__EXERCISE TASK__. Rename "Dashboard" to "Overview" in the records between their start and the line holding "click(x=83, y=64)", inclusive. Reproduce only those lines, with no other change.

__INFORMATION GIVEN__.
▼

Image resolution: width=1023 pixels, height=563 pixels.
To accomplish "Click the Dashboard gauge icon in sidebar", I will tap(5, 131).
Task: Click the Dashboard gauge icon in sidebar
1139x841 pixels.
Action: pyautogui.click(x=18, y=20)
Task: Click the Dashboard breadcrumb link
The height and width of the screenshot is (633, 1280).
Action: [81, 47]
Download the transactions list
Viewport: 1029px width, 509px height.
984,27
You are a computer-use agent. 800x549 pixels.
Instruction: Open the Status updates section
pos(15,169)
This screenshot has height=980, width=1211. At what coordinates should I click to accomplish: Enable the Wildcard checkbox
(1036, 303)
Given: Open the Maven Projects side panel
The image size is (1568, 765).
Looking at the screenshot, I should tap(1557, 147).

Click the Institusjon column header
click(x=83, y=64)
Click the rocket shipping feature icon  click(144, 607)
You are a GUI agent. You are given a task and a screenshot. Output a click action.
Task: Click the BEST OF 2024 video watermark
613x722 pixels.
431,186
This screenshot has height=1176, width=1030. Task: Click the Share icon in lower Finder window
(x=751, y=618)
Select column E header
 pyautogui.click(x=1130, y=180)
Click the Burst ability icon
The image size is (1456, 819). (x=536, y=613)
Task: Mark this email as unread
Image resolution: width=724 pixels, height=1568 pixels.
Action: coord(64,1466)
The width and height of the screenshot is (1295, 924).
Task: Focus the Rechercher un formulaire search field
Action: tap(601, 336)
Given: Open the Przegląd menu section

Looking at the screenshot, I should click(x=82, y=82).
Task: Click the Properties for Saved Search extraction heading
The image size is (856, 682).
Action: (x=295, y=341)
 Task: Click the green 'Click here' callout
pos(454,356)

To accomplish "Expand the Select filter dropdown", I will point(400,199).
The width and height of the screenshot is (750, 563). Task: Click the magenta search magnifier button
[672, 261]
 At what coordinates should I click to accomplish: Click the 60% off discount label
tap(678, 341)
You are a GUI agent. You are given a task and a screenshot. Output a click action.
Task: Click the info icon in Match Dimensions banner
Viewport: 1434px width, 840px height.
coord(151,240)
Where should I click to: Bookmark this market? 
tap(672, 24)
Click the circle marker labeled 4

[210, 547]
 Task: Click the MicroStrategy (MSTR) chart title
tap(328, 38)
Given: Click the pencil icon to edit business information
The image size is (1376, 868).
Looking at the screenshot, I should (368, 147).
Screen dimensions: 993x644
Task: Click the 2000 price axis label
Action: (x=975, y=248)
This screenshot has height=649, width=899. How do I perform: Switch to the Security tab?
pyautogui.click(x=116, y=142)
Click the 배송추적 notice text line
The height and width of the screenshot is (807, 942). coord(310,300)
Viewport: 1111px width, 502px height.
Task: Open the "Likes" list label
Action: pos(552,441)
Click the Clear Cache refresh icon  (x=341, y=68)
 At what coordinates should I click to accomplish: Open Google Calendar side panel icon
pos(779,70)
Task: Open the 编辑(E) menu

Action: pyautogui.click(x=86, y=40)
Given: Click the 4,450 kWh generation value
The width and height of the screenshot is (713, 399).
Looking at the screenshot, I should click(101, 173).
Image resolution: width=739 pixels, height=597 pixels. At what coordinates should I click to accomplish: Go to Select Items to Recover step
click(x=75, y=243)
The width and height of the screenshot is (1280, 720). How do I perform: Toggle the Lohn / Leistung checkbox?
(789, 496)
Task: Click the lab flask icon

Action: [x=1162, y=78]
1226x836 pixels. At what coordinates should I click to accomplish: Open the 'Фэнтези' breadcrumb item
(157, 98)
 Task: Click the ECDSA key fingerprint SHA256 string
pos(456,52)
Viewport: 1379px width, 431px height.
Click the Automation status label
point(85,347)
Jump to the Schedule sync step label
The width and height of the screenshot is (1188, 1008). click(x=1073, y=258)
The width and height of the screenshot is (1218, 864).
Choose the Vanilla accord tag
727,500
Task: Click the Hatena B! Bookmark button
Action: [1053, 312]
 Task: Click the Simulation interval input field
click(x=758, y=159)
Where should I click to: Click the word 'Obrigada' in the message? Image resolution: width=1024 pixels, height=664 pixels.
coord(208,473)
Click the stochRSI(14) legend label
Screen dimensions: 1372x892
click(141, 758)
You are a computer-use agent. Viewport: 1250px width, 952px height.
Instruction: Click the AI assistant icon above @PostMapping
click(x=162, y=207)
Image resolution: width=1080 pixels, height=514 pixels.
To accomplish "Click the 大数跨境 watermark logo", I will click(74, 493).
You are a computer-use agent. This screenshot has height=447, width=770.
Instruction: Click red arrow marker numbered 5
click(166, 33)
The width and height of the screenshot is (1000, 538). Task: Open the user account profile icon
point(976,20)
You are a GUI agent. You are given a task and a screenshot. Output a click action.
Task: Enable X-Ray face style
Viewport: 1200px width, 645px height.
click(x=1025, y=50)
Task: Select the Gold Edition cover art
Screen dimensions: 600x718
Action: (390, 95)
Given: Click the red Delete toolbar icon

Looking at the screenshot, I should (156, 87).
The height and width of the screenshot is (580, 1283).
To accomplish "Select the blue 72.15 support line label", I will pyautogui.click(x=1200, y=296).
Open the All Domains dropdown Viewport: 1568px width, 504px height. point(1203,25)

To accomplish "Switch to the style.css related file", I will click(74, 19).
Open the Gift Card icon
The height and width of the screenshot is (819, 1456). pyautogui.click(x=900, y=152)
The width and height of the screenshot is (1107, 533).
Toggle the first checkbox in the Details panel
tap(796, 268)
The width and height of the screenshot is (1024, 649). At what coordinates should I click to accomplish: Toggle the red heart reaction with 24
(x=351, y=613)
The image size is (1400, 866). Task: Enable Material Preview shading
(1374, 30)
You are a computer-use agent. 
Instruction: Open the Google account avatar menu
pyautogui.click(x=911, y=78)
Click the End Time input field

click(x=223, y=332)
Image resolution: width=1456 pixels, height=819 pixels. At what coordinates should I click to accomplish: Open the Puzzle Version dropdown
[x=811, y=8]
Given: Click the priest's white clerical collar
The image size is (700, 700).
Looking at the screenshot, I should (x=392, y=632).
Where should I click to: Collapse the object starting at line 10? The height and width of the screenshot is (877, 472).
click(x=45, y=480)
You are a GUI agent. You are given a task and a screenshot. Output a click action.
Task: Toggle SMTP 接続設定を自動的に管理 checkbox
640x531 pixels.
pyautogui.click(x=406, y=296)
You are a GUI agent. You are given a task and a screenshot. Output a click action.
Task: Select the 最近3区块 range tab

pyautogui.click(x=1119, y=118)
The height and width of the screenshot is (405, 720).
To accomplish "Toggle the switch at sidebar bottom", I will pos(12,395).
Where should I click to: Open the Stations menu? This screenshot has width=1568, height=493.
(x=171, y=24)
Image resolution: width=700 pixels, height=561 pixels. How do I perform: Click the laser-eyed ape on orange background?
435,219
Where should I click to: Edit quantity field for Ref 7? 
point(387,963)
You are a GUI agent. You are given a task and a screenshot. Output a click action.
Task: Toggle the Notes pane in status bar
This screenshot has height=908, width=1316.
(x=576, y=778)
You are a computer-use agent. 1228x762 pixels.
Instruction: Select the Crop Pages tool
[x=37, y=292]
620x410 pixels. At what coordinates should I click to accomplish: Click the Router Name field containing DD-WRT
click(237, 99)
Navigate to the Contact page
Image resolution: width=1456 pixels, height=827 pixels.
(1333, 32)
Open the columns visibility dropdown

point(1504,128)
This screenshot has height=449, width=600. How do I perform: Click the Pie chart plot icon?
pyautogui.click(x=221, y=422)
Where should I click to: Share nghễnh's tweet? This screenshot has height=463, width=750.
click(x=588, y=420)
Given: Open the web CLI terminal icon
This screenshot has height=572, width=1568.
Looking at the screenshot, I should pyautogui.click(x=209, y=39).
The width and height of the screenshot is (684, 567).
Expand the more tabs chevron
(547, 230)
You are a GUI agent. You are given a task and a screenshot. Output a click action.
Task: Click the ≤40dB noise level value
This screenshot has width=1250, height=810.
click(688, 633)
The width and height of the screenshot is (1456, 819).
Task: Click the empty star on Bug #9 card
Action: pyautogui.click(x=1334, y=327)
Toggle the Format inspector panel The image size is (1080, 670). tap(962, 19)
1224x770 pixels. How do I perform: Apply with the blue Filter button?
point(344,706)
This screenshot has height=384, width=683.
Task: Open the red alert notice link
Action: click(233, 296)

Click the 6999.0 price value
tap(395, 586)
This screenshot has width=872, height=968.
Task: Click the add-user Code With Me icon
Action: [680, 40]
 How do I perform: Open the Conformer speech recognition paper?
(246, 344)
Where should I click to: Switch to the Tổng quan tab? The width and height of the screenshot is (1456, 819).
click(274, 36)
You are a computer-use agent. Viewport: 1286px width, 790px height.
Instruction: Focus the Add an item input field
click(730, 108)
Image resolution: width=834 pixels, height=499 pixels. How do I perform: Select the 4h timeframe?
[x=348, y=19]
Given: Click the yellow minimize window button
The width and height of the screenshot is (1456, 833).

▲

__FINAL ANSWER__.
Image resolution: width=1023 pixels, height=563 pixels.
To accomplish "Click the Overview gauge icon in sidebar", I will tap(5, 131).
Task: Click the Overview gauge icon in sidebar
1139x841 pixels.
Action: pyautogui.click(x=18, y=20)
Task: Click the Overview breadcrumb link
The height and width of the screenshot is (633, 1280).
Action: [81, 47]
Download the transactions list
Viewport: 1029px width, 509px height.
984,27
You are a computer-use agent. 800x549 pixels.
Instruction: Open the Status updates section
pos(15,169)
This screenshot has height=980, width=1211. At what coordinates should I click to accomplish: Enable the Wildcard checkbox
(1036, 303)
Given: Open the Maven Projects side panel
The image size is (1568, 765).
Looking at the screenshot, I should tap(1557, 147).

Click the Institusjon column header
click(x=83, y=64)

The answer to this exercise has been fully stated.